I mentioned yesterday that Osaragi was a sort of a French Japanese writer. His museum contains his enormous archive of French historical documents, with a particularly rich store of material about the Dreyfus affair.

It turns out that during the 1930s Osaragi wrote a historical novel set during the French Third Republic, about the Dreyfus affair. He wrote a novel about France as a way to criticize the Japanese military government while evading the censorship. After the war, Osaragi wrote two more novels set around the same time, one about the corruption scandal surrounding France’s attempt to build a Panama canal, the other about the 1870 Siege of Paris and the Paris Commune. I think that's it on the left.

I would love to read one of these novels.

Second curious fact about Jiro Osaragi: the man loved cats. At one point, when he moved to a larger house, he did not sell the old one, but gave it over to his eighteen cats. So he kept two households, one for himself, one for his cats.

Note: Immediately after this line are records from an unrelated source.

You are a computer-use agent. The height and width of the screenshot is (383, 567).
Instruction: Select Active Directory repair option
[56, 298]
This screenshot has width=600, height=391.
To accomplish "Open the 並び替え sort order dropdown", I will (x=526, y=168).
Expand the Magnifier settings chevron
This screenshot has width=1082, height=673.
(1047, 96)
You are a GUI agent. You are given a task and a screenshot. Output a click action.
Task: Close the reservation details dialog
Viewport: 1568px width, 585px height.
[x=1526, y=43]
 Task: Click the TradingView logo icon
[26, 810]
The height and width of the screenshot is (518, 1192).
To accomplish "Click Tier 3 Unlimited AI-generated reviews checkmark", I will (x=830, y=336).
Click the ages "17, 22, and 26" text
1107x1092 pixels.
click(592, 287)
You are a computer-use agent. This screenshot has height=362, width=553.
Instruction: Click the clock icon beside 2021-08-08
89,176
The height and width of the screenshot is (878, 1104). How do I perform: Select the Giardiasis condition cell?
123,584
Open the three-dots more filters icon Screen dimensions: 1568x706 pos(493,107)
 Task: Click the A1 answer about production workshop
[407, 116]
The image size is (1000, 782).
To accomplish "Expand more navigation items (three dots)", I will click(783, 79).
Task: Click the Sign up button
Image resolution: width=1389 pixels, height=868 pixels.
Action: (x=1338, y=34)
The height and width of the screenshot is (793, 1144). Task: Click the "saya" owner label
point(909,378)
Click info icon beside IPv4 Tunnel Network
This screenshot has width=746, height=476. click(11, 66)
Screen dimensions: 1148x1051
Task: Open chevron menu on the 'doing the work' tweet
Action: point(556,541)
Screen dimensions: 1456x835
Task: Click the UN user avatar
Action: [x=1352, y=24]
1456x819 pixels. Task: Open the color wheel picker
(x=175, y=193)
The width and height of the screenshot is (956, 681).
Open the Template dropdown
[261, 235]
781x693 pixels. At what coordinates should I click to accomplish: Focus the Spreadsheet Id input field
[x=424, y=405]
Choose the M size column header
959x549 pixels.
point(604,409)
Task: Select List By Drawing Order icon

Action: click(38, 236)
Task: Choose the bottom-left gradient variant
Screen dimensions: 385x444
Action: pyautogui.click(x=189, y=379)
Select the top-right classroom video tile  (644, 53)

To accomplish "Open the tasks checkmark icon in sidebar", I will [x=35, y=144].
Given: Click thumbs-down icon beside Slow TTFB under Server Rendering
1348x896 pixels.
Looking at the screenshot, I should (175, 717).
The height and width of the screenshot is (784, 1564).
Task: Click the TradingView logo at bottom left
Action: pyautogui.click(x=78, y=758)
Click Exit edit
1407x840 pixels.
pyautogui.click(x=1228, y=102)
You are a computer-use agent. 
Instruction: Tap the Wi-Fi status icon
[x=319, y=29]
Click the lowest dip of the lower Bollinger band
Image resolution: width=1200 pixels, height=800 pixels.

The Jiro Osaragi Memorial Museum is full of, aside from his books and papers, his collection of cat-related stuff. Statues of cats, for example, including the waving cat figurines one sees at Chinese restaurants.

Also, paintings of cats. And books about cats. One of these is called Cats for Pleasure and Profit. The architectural details of the building, such as window frames, sometimes incorporate cat designs, although I could not get a good picture of any of them. No living cats, though.

Any cat lover visiting Yokohama would be a fool not to plunk down their 200 yen and see this museum.

Monday, August 25, 2008

The Jiro Osaragi Memorial Museum - who?

Last weekend I visited Yokohama, where I strolled into the Jiro Osaragi Memorial Museum and discovered a few surprises, even though almost every word was Japanese.

Almost – some were French. Osaragi was a 20th century Japanese writer who was immersed in French literature. Romain Rolland was a particular favorite, and Osaragi translated Rolland into Japanese. Maybe this is part of the reason I had never heard of Osaragi. Rolland’s reputation is not so healthy now, either.

On one wall of the museum one can see Osaragi’s complete sets of Hugo, Baudelaire, Merimeé, Zola, Flaubert, and others. Only two books in English, both by the author.

These two novels are The Journey and The Homecoming, as far as I can tell his only novels translated into English. The latter book has the distinction of being the first Japanese novel translated into English after World War II. Both novels are actually about the American occupation, so the interest at that time is understandable. Both are in print (both in Japanese and English) in Japan, at least, and both are available for a pittance, used, at Amazon and Powells.

The topical subjects make me curious about the quality of the novels. Are they imitative of styles that are now unfashionable? Are they period pieces, of interest only to students of that time and place? Or is this another fine writer crowded out of the foreign market by the bigger names? Kawabata, Soseki, Tanizaki, and so on. Quota filled. No room for Jiro Osaragi. He also wrote a series of best-selling samurai novels, so snobbery, maybe? More simply, is he worth reading?

He does seem to have a few more of his books available in French. That leads to one of the two most interesting things I learned in the museum, but I’ll save those for tomorrow.

The museum contains Osaragi’s archives, as well as his books and memorabilia. In America, this would all be boxed away in some big university library. In Japan, it’s in a charming, elegant museum* that has its own tea shop.

* Best I could do for a link. Don't bother with the "Official Site" button - it's for - I don't know what. Yokohama tourism?